Now let’s see what’s in our mailbag this week…
If you have a question you’d like answered next week, be sure you submit it right here.
Why I haven’t recommended Verizon’s stock…
Let’s begin with a question on network providers:
I own shares of Verizon and love its 4.6% yield. I can’t count the number of times you have contrasted favorably Verizon’s approach to 5G compared to its competitors AT&T and T-Mobile, yet you have never officially recommended this stock. Why is that?
– David D.
Hi, David, and thanks for being a reader. I’m really glad you asked that question. It’s a very logical one.
As a recap for newer readers, Verizon is going the hard route with 5G. It is building networks in the higher-spectrum bands that allow for 1 gigabit per second (Gbps) speeds or more, plus essentially no latency (delay).
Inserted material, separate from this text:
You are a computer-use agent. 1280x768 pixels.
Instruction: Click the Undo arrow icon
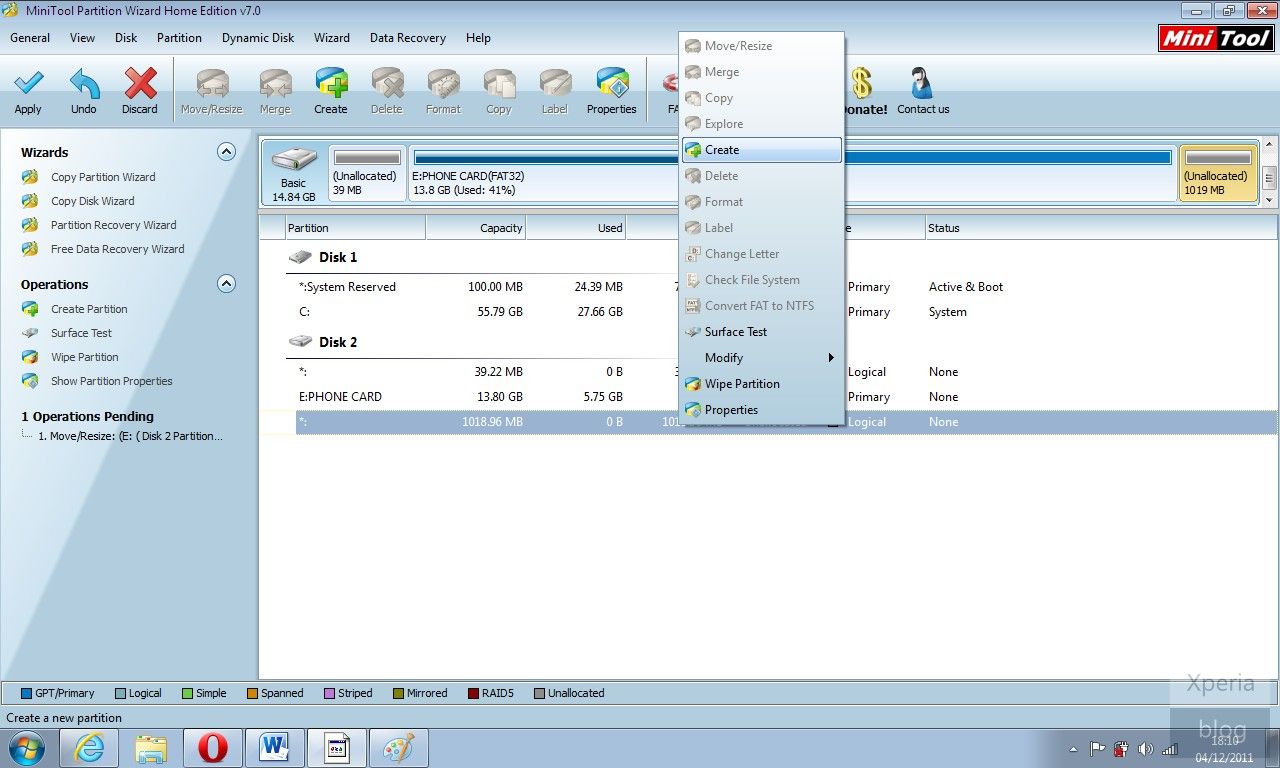[84, 85]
This is a much slower and more expensive process because it requires a lot more infrastructure build-out (e.g., cell towers, base stations, and fiber). But it enables us to experience real 5G wireless technology as designed, not just a 5G network that performs more like a 4G network.
We can contrast this with AT&T and T-Mobile. Both companies have been building out their 5G networks using much lower-band 5G spectrum. This lets these network providers build out their networks faster and cheaper… but the resulting “5G” networks aren’t much of an improvement over 4G. And sometimes we’ve even seen worse performance.
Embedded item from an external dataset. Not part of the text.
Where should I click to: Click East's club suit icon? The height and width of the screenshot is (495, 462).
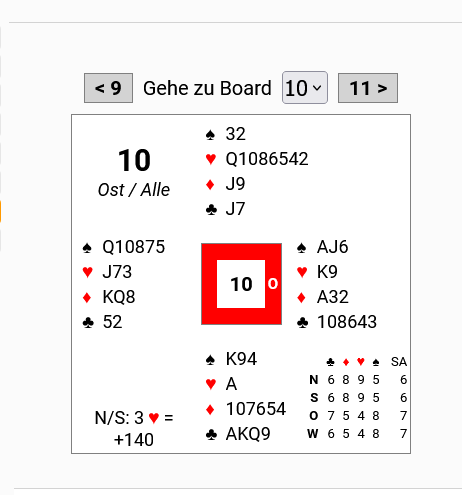click(x=302, y=323)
This is the main reason so many news articles have come out – written by journalists, not technologists – claiming that 5G “doesn’t work” or is “no better than 4G.” Inevitably, they are unknowingly using these low-band deployments of 5G, not the higher-spectrum bands that demonstrate the remarkable performance 5G technology is capable of.
In the long run, this will play out in Verizon’s favor. Due to Verizon’s heavy capital investments in the higher-frequency bands for 5G, it will have the best performing 5G wireless network. And that will be a distinct competitive advantage compared to AT&T and T-Mobile.
But if that’s the case, would I suggest Verizon itself as a recommendation?
The short answer is no. And there are a few simple reasons…
First and foremost, there are much more exciting opportunities in the 5G space than a wireless network provider. The opportunities I write about in my research services are providing the technology enabling these new 5G networks, improving our 5G devices, and powering the incredible new applications 5G will enable.
In fact, our recommendations are the ones benefiting as Verizon builds out its network.
And we’re seeing the results in our model portfolios. We’re currently up double and triple digits on all the 5G companies in our Near Future Report and Exponential Tech Investor portfolios – including gains like 60%, 145.5%, 269%, and 276%.
Contrast our portfolio numbers with Verizon. If you had bought Verizon’s stock back in February 2016 and held it until now, you’d be up just under 10%.
That’s not the kind of return that I want to deliver to my subscribers. In The Near Future Report, I recommend “sleep well at night,” large-capitalization stocks that still have great growth potential.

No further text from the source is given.